--- start Records supplied ---

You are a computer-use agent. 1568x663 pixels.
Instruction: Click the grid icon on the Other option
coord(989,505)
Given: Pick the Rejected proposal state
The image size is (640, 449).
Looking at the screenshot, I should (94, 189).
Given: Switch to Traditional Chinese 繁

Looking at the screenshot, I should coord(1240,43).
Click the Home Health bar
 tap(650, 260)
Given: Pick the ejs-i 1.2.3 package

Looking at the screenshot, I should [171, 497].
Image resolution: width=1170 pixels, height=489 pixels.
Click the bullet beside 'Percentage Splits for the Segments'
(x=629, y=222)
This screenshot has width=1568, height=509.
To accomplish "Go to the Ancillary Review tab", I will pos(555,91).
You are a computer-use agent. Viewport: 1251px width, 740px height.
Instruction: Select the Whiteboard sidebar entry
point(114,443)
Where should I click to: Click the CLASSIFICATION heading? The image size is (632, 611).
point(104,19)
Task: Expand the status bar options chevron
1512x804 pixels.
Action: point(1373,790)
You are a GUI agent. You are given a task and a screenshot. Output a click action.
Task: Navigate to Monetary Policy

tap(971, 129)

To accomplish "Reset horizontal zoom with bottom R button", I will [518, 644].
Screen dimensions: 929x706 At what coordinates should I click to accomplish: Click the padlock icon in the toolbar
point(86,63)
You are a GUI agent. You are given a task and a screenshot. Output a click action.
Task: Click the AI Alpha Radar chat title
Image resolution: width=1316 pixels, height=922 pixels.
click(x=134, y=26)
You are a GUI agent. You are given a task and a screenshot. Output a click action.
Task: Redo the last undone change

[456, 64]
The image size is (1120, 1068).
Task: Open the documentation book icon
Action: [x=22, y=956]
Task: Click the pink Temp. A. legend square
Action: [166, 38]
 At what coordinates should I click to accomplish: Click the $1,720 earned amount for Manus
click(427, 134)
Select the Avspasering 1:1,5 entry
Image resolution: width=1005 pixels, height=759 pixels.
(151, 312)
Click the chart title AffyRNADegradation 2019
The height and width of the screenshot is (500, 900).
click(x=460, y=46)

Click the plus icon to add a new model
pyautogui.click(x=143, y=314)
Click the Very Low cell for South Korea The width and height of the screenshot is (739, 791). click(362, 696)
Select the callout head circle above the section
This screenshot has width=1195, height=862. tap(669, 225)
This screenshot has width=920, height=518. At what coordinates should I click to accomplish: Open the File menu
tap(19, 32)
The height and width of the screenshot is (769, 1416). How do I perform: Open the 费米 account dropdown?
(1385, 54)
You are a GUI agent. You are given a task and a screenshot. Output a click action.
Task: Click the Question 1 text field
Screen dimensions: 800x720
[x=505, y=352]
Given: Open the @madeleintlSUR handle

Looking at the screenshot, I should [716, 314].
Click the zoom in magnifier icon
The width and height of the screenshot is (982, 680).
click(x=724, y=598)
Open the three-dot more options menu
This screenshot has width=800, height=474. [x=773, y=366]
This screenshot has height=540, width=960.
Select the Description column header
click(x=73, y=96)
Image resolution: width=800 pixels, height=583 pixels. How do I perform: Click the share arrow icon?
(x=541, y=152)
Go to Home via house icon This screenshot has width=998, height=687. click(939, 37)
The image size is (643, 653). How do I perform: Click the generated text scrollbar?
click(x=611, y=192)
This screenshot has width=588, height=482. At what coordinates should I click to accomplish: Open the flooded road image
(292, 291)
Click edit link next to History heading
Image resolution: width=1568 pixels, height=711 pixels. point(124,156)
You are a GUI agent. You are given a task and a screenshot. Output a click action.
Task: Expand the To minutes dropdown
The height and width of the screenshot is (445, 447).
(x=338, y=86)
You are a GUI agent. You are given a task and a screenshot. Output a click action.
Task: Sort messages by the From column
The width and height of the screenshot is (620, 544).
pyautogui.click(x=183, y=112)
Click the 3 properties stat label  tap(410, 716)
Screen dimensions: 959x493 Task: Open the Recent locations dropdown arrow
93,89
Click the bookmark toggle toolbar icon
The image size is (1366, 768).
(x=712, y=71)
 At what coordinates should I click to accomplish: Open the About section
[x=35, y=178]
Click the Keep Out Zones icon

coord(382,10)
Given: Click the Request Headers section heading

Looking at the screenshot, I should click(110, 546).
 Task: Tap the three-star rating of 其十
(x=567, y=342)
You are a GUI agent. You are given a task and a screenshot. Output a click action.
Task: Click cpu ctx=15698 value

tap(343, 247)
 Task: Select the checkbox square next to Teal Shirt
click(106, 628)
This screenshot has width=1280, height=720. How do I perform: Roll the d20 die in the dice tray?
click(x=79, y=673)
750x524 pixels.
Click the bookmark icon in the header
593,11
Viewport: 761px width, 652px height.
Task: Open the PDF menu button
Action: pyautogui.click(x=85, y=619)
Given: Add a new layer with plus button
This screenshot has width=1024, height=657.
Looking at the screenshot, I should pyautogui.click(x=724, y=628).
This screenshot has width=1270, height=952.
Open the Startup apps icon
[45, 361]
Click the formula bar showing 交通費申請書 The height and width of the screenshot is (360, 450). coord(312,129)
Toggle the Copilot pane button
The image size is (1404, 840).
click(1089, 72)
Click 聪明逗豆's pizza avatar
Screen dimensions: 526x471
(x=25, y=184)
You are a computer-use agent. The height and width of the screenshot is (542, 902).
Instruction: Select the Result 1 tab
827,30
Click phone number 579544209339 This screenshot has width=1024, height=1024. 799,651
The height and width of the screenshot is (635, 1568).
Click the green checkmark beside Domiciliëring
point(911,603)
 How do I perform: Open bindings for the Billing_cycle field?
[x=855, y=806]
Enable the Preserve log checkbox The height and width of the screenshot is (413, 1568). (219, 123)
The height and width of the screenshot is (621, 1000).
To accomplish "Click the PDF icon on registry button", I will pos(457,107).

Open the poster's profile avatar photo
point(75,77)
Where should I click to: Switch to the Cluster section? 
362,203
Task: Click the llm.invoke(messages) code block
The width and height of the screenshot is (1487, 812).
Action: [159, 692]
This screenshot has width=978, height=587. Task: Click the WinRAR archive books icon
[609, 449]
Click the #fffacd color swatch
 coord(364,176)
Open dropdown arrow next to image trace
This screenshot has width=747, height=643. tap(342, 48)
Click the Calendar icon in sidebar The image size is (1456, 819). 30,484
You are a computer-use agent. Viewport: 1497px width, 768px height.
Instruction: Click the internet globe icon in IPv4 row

--- end Records supplied ---

### Task statement
Reproduce the items in the lines above, from the line containing "Screen dimensions: 959x493" through the line containing "coord(382,10)", inclusive, with nothing changed.

### Worked answer
Screen dimensions: 959x493 Task: Open the Recent locations dropdown arrow
93,89
Click the bookmark toggle toolbar icon
The image size is (1366, 768).
(x=712, y=71)
 At what coordinates should I click to accomplish: Open the About section
[x=35, y=178]
Click the Keep Out Zones icon

coord(382,10)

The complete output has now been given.